Work request —
Copy all of the data that follows without altering a word.

==*==

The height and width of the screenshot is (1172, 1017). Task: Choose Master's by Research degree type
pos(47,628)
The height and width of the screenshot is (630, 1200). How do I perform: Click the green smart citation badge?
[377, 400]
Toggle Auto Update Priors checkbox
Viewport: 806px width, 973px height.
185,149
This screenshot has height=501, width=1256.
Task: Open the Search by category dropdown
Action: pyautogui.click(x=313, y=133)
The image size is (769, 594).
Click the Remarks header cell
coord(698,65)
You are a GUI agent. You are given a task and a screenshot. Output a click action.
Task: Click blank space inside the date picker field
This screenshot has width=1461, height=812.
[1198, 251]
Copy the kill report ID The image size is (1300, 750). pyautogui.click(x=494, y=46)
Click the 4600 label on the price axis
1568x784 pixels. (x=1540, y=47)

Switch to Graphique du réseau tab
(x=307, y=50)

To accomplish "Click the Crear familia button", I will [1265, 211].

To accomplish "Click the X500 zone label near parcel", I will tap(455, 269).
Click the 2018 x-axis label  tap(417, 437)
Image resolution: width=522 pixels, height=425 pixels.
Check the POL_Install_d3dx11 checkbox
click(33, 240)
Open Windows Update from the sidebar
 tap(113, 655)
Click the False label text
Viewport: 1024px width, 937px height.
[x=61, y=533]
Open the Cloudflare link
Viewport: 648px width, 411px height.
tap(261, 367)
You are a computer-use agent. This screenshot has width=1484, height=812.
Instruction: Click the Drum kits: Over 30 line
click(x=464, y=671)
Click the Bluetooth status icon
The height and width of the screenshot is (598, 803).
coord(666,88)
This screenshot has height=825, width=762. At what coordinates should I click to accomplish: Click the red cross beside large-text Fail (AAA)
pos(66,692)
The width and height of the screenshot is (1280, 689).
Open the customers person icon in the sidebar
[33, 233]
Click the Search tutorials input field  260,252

==*==

Completed task —
The height and width of the screenshot is (1172, 1017). Task: Choose Master's by Research degree type
pos(47,628)
The height and width of the screenshot is (630, 1200). How do I perform: Click the green smart citation badge?
[377, 400]
Toggle Auto Update Priors checkbox
Viewport: 806px width, 973px height.
185,149
This screenshot has height=501, width=1256.
Task: Open the Search by category dropdown
Action: pyautogui.click(x=313, y=133)
The image size is (769, 594).
Click the Remarks header cell
coord(698,65)
You are a GUI agent. You are given a task and a screenshot. Output a click action.
Task: Click blank space inside the date picker field
This screenshot has width=1461, height=812.
[1198, 251]
Copy the kill report ID The image size is (1300, 750). pyautogui.click(x=494, y=46)
Click the 4600 label on the price axis
1568x784 pixels. (x=1540, y=47)

Switch to Graphique du réseau tab
(x=307, y=50)

To accomplish "Click the Crear familia button", I will [1265, 211].

To accomplish "Click the X500 zone label near parcel", I will tap(455, 269).
Click the 2018 x-axis label  tap(417, 437)
Image resolution: width=522 pixels, height=425 pixels.
Check the POL_Install_d3dx11 checkbox
click(33, 240)
Open Windows Update from the sidebar
 tap(113, 655)
Click the False label text
Viewport: 1024px width, 937px height.
[x=61, y=533]
Open the Cloudflare link
Viewport: 648px width, 411px height.
tap(261, 367)
You are a computer-use agent. This screenshot has width=1484, height=812.
Instruction: Click the Drum kits: Over 30 line
click(x=464, y=671)
Click the Bluetooth status icon
The height and width of the screenshot is (598, 803).
coord(666,88)
This screenshot has height=825, width=762. At what coordinates should I click to accomplish: Click the red cross beside large-text Fail (AAA)
pos(66,692)
The width and height of the screenshot is (1280, 689).
Open the customers person icon in the sidebar
[33, 233]
Click the Search tutorials input field  260,252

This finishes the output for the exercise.